__Material for this task__
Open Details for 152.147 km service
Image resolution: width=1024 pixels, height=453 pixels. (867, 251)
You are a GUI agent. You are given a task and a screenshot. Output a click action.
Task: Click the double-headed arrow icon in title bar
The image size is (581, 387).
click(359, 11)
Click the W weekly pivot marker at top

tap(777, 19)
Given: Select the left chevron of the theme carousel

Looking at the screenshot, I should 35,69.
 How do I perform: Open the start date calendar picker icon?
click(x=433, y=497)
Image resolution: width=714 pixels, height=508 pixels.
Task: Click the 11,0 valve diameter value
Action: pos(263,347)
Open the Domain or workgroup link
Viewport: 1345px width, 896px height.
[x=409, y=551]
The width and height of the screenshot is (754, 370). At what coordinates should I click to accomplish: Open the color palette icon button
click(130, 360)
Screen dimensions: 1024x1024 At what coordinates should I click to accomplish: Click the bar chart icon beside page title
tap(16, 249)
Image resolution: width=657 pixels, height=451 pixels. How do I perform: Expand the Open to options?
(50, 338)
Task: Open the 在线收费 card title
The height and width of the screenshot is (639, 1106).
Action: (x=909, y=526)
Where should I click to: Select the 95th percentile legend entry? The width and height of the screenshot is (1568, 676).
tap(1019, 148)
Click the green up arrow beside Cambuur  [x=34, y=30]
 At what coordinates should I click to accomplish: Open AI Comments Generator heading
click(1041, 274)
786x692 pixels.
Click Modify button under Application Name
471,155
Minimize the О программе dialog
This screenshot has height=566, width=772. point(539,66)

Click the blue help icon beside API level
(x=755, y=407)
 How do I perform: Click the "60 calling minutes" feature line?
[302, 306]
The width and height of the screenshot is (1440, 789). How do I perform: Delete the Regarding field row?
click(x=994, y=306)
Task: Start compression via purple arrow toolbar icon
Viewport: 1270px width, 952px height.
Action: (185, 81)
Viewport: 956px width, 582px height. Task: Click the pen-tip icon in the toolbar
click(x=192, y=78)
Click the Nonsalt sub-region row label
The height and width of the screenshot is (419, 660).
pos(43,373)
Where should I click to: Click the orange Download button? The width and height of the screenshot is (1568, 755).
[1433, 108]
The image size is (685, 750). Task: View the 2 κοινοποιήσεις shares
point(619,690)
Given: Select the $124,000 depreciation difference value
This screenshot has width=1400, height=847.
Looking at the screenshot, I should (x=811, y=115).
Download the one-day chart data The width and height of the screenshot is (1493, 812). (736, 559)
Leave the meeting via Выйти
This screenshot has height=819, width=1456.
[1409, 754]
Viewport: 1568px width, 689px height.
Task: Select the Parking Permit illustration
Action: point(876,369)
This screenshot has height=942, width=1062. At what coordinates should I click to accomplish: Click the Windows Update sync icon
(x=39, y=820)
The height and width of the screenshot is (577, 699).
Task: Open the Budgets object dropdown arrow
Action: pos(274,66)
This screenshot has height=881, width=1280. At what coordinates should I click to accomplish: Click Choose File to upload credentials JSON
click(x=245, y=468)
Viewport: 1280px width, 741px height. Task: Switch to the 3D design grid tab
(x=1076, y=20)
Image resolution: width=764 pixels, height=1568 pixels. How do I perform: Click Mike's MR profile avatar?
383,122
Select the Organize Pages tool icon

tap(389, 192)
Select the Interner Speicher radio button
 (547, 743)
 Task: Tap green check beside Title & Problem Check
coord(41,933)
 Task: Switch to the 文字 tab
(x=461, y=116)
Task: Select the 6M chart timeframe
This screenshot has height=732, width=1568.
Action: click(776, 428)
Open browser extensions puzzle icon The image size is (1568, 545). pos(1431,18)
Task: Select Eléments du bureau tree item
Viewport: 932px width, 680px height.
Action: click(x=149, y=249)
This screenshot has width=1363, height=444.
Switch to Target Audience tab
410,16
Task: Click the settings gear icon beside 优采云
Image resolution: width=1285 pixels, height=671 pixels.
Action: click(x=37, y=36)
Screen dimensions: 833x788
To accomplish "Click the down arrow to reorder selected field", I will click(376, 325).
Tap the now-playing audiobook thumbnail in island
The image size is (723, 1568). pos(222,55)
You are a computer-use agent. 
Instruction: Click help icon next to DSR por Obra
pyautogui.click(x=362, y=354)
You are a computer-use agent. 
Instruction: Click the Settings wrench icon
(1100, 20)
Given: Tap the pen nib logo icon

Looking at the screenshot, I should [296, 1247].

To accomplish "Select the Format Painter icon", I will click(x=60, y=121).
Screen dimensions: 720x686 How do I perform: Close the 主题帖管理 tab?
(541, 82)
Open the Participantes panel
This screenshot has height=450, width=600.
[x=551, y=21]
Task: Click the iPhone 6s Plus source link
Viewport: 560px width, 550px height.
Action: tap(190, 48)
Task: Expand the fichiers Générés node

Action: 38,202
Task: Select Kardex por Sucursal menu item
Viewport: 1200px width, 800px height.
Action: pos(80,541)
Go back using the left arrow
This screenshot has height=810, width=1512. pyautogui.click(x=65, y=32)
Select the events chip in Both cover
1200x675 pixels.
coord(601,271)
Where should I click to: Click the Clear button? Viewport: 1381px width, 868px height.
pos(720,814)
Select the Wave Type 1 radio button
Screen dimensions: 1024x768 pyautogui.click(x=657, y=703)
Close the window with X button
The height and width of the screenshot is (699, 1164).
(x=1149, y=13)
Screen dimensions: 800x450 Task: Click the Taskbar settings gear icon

__Work to be completed__
The answer should consist of all the lines above, retyped exactly.

__Solution to this exercise__
Open Details for 152.147 km service
Image resolution: width=1024 pixels, height=453 pixels. (867, 251)
You are a GUI agent. You are given a task and a screenshot. Output a click action.
Task: Click the double-headed arrow icon in title bar
The image size is (581, 387).
click(359, 11)
Click the W weekly pivot marker at top

tap(777, 19)
Given: Select the left chevron of the theme carousel

Looking at the screenshot, I should 35,69.
 How do I perform: Open the start date calendar picker icon?
click(x=433, y=497)
Image resolution: width=714 pixels, height=508 pixels.
Task: Click the 11,0 valve diameter value
Action: pos(263,347)
Open the Domain or workgroup link
Viewport: 1345px width, 896px height.
[x=409, y=551]
The width and height of the screenshot is (754, 370). At what coordinates should I click to accomplish: Open the color palette icon button
click(130, 360)
Screen dimensions: 1024x1024 At what coordinates should I click to accomplish: Click the bar chart icon beside page title
tap(16, 249)
Image resolution: width=657 pixels, height=451 pixels. How do I perform: Expand the Open to options?
(50, 338)
Task: Open the 在线收费 card title
The height and width of the screenshot is (639, 1106).
Action: (x=909, y=526)
Where should I click to: Select the 95th percentile legend entry? The width and height of the screenshot is (1568, 676).
tap(1019, 148)
Click the green up arrow beside Cambuur  [x=34, y=30]
 At what coordinates should I click to accomplish: Open AI Comments Generator heading
click(1041, 274)
786x692 pixels.
Click Modify button under Application Name
471,155
Minimize the О программе dialog
This screenshot has height=566, width=772. point(539,66)

Click the blue help icon beside API level
(x=755, y=407)
 How do I perform: Click the "60 calling minutes" feature line?
[302, 306]
The width and height of the screenshot is (1440, 789). How do I perform: Delete the Regarding field row?
click(x=994, y=306)
Task: Start compression via purple arrow toolbar icon
Viewport: 1270px width, 952px height.
Action: (185, 81)
Viewport: 956px width, 582px height. Task: Click the pen-tip icon in the toolbar
click(x=192, y=78)
Click the Nonsalt sub-region row label
The height and width of the screenshot is (419, 660).
pos(43,373)
Where should I click to: Click the orange Download button? The width and height of the screenshot is (1568, 755).
[1433, 108]
The image size is (685, 750). Task: View the 2 κοινοποιήσεις shares
point(619,690)
Given: Select the $124,000 depreciation difference value
This screenshot has width=1400, height=847.
Looking at the screenshot, I should (x=811, y=115).
Download the one-day chart data The width and height of the screenshot is (1493, 812). (736, 559)
Leave the meeting via Выйти
This screenshot has height=819, width=1456.
[1409, 754]
Viewport: 1568px width, 689px height.
Task: Select the Parking Permit illustration
Action: point(876,369)
This screenshot has height=942, width=1062. At what coordinates should I click to accomplish: Click the Windows Update sync icon
(x=39, y=820)
The height and width of the screenshot is (577, 699).
Task: Open the Budgets object dropdown arrow
Action: pos(274,66)
This screenshot has height=881, width=1280. At what coordinates should I click to accomplish: Click Choose File to upload credentials JSON
click(x=245, y=468)
Viewport: 1280px width, 741px height. Task: Switch to the 3D design grid tab
(x=1076, y=20)
Image resolution: width=764 pixels, height=1568 pixels. How do I perform: Click Mike's MR profile avatar?
383,122
Select the Organize Pages tool icon

tap(389, 192)
Select the Interner Speicher radio button
 (547, 743)
 Task: Tap green check beside Title & Problem Check
coord(41,933)
 Task: Switch to the 文字 tab
(x=461, y=116)
Task: Select the 6M chart timeframe
This screenshot has height=732, width=1568.
Action: click(776, 428)
Open browser extensions puzzle icon The image size is (1568, 545). pos(1431,18)
Task: Select Eléments du bureau tree item
Viewport: 932px width, 680px height.
Action: click(x=149, y=249)
This screenshot has width=1363, height=444.
Switch to Target Audience tab
410,16
Task: Click the settings gear icon beside 优采云
Image resolution: width=1285 pixels, height=671 pixels.
Action: click(x=37, y=36)
Screen dimensions: 833x788
To accomplish "Click the down arrow to reorder selected field", I will click(376, 325).
Tap the now-playing audiobook thumbnail in island
The image size is (723, 1568). pos(222,55)
You are a computer-use agent. 
Instruction: Click help icon next to DSR por Obra
pyautogui.click(x=362, y=354)
You are a computer-use agent. 
Instruction: Click the Settings wrench icon
(1100, 20)
Given: Tap the pen nib logo icon

Looking at the screenshot, I should [296, 1247].

To accomplish "Select the Format Painter icon", I will click(x=60, y=121).
Screen dimensions: 720x686 How do I perform: Close the 主题帖管理 tab?
(541, 82)
Open the Participantes panel
This screenshot has height=450, width=600.
[x=551, y=21]
Task: Click the iPhone 6s Plus source link
Viewport: 560px width, 550px height.
Action: tap(190, 48)
Task: Expand the fichiers Générés node

Action: 38,202
Task: Select Kardex por Sucursal menu item
Viewport: 1200px width, 800px height.
Action: pos(80,541)
Go back using the left arrow
This screenshot has height=810, width=1512. pyautogui.click(x=65, y=32)
Select the events chip in Both cover
1200x675 pixels.
coord(601,271)
Where should I click to: Click the Clear button? Viewport: 1381px width, 868px height.
pos(720,814)
Select the Wave Type 1 radio button
Screen dimensions: 1024x768 pyautogui.click(x=657, y=703)
Close the window with X button
The height and width of the screenshot is (699, 1164).
(x=1149, y=13)
Screen dimensions: 800x450 Task: Click the Taskbar settings gear icon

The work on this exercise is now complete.